Sohyun memalingkan posisi duduknya. Mobil Yoongi—yang tadinya hendak membelah kota menuju ke tempat meeting di sebuah restoran— masih terhenti di pinggir jalan. Bibir Yoongi tersungging.

"Apa syaratnya, Mister?"

"Kau ingat kan aku pernah bilang kalau kau jangan mengatakan apapun soal apa yang kulakukan di malam itu?"

"Soal balap mobil?"

"Ya."

"Soal ... berjudi?"

"Ya."

"Soal perilaku Mister yang ternyata tidak sesuai apa yang dibilang orang-orang? Mister yang ternyata sombong, kasar, kejam, galak, dan kayak preman?"

"Ya. Eh, apa?!"

"Oops."

"Kau mengejekku ya?! Aku ini masih atasanmu! Tidak perlu menyebut sifat asliku sedetail itu!"

"Hah, maaf."

"Baiklah, lupakan. Dengarkan syaratku."

Sohyun menyimak dengan saksama. Dengan sigap ia mengeluarkan notes dari dalam tasnya dan bersiap menulis sesuatu di sana.

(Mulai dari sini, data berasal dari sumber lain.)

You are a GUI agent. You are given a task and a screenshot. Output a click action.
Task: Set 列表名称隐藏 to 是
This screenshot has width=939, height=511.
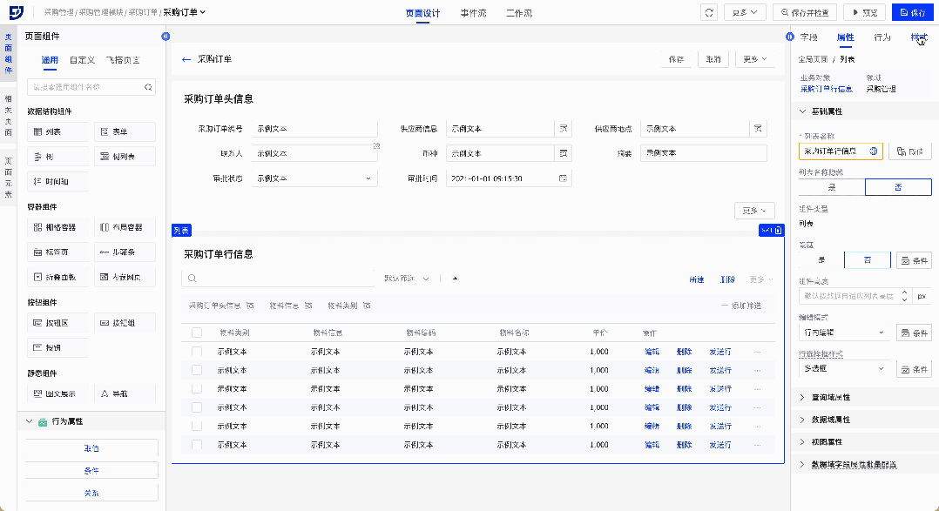(x=831, y=187)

"Jangan katakan perilaku burukku pada siapapun. Ingat, SIAPAPUN. Terutama pada pria tua yang kusebut sebagai ayah itu. Sangat tidak boleh kau melaporkan apa yang kaulihat padanya."

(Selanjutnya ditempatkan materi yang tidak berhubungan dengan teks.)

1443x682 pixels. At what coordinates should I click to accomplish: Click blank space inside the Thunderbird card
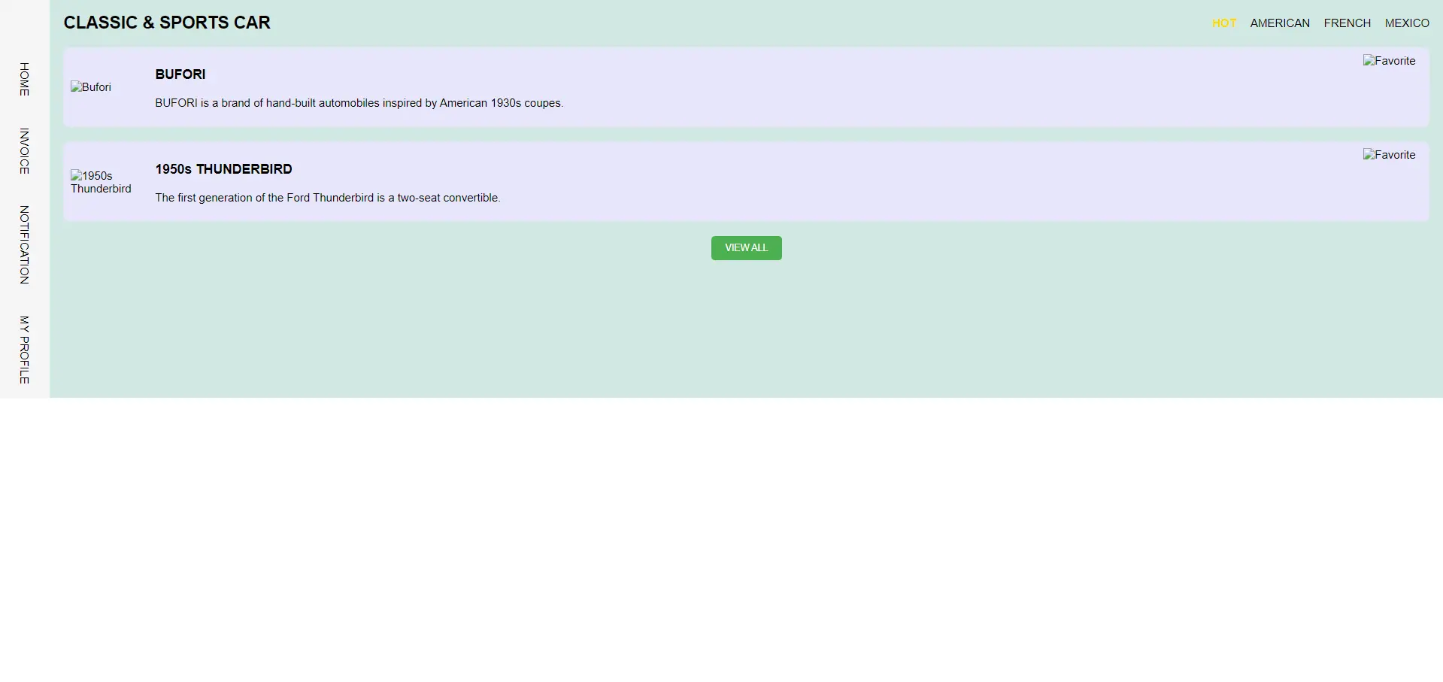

"Tunggu, memangnya kenapa?"

"Itu bukan urusanmu! Menurut saja!"

"Baik, baik. Lalu, penawaran apa yang Mister maksudkan?"

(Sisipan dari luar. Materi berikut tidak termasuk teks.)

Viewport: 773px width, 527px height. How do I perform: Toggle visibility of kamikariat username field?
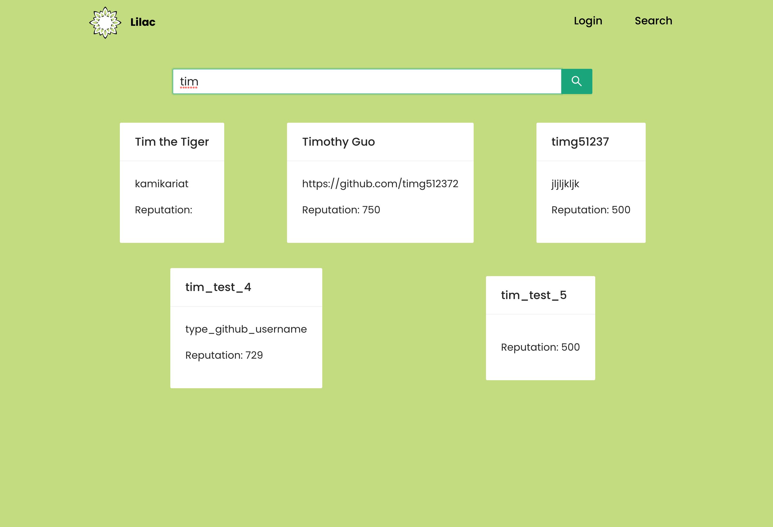point(161,184)
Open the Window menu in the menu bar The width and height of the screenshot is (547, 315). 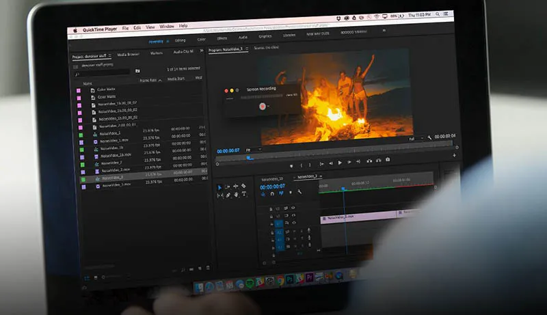pos(166,26)
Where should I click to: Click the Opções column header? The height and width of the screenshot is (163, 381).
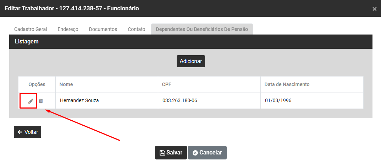[x=37, y=84]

"Sebagai penawaran, aku akan membantumu mendapatkan lelaki bernama Jimin itu. Aku akan membantumu membuat kekasihmu itu menempel terus padamu, jatuh cinta padamu. Bagaimana?"

"T-tapi ... kok Mister tahu kalau pacar saya selama ini nggak cinta sama saya?"

"Itu bukan hal yang sulit bagi orang sepertiku, Sohyun. Kau hanya belum mengenalku saja. Jadi bagaimana? Deal?"

Tbc.

Aduh, sayang Jimin. Sayang Yoongi juga. Enaknya Sohyun sama siapa ya?

Hwehwe... soalnya Taehyung udah sama aku wkwk.

Lah, apa hubungannya?🙄

Gapapa lah ya, suka-suka yang ngetik hihihi.